Natural disasters are growing more frequent and intense, and emergency teams are often overwhelmed by fragmented information. Traditional methods of tracking population movement—like surveys or traffic cameras—lag behind real-time needs. This new system changes that. By combining Meta’s open-source AI models, including Segment Anything and DINO, with satellite imagery and large language models, the team is building tools that can detect evacuation compliance, identify stranded communities, and even spot when residents begin returning after a storm has passed. The data is anonymized and aggregated, ensuring privacy while still offering granular insights. For Rebecca Nugent, head of CMU’s Department of Statistics and Data Science, the project embodies the power of collaboration: “This NSF AI-SDM-Meta collaboration is an excellent example of how academic-industry partnerships can impact social good.”

The tools will be evaluated during actual disasters in 2026, giving researchers the chance to refine them under real pressure. Aarti Singh, director of the NSF AI-SDM and a professor in CMU’s Machine Learning Department, emphasized the deeper goal: “Our partnership with Meta solidifies an important informational piece relevant to AI-SDM’s effort on designing effective disaster risk communication by understanding human mobility and networking behavior.” By integrating social science with cutting-edge AI, the team isn’t just tracking movement—they’re decoding human behavior in crisis. Early applications could include alert systems that adapt messaging based on where people are actually going, not where officials assume they’ll go.

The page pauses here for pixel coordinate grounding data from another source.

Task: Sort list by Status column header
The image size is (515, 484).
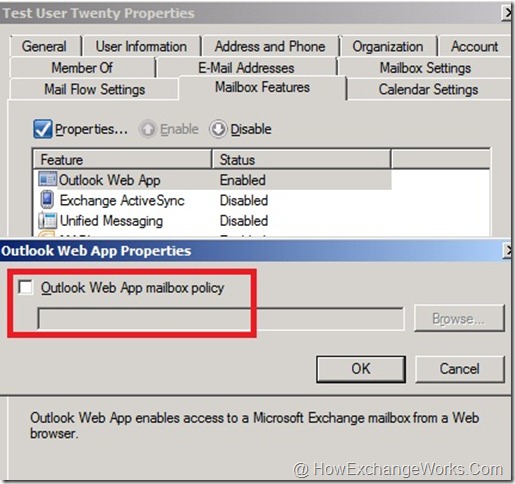Action: click(301, 159)
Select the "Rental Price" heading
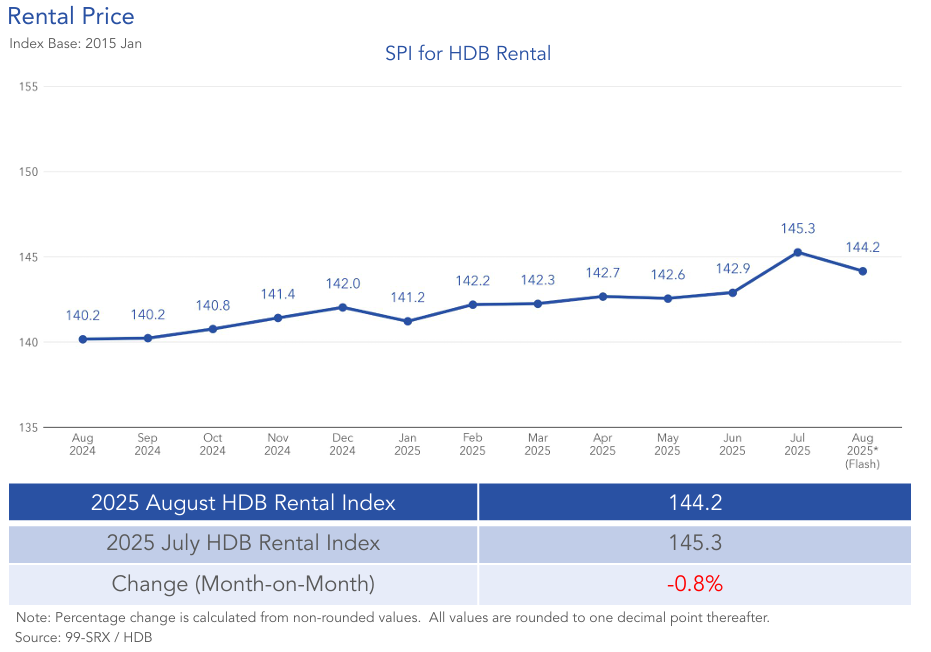 (x=71, y=16)
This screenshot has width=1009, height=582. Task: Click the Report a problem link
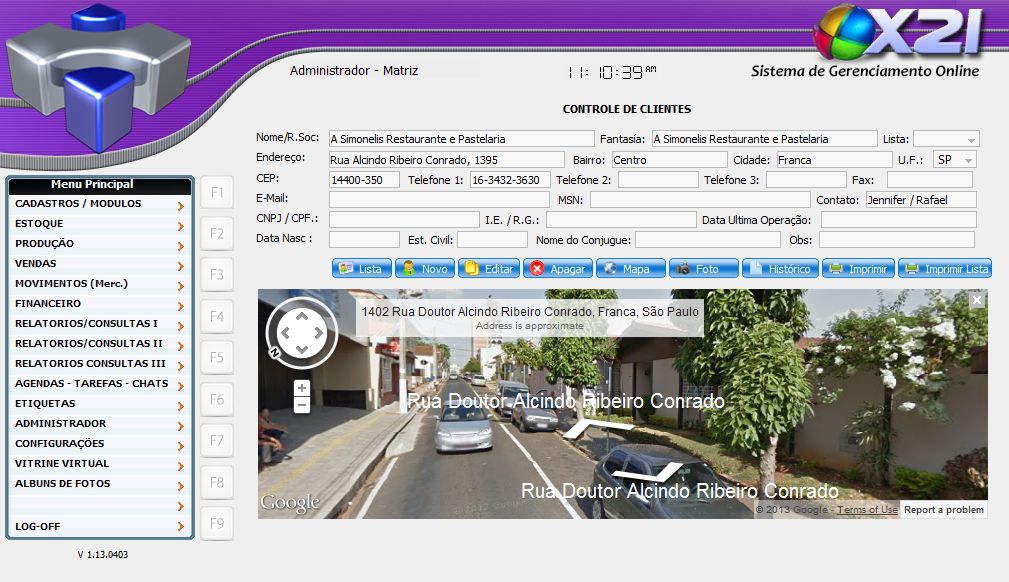[x=943, y=510]
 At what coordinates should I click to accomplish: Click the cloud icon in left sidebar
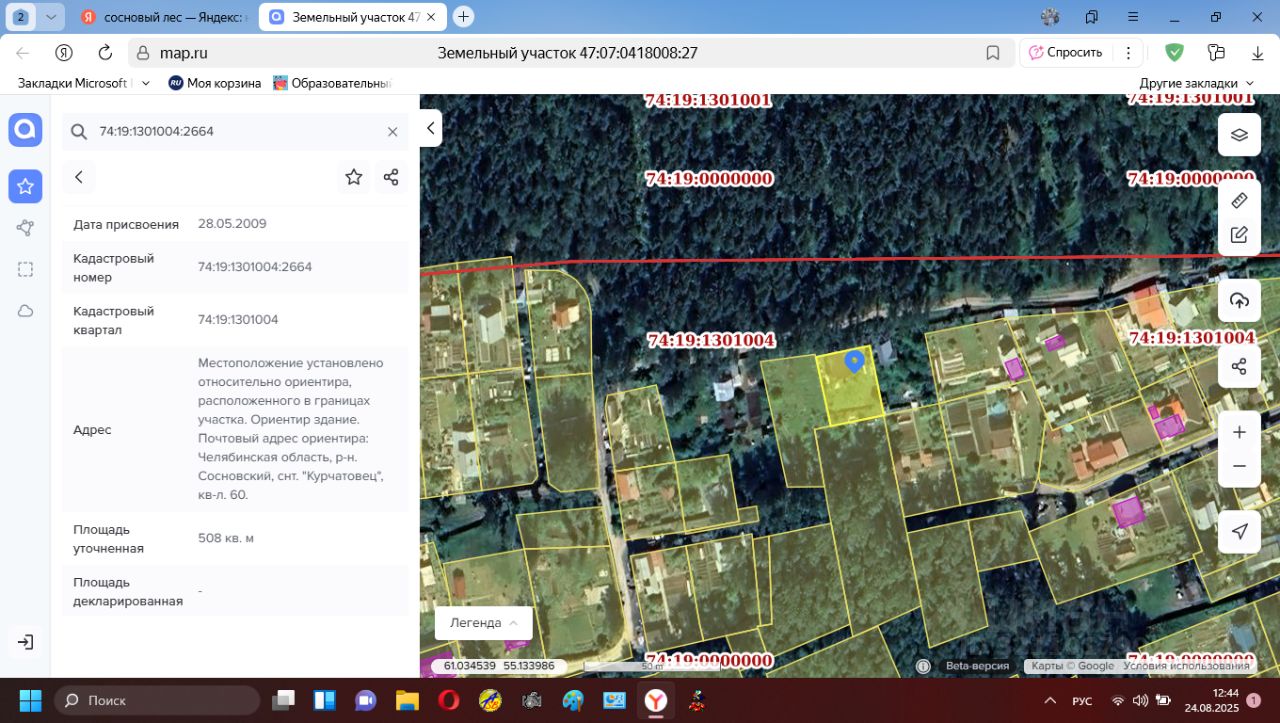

If successful, these tools could be shared globally, offering a blueprint for disaster response in vulnerable regions from Southeast Asia to sub-Saharan Africa. In a world where climate shocks are the new normal, the ability to see and respond to human movement with clarity and speed may become one of our most vital defenses. This summer, as storms form and temperatures rise, a quiet revolution in emergency response is unfolding—one algorithm, one dashboard, one life at a time.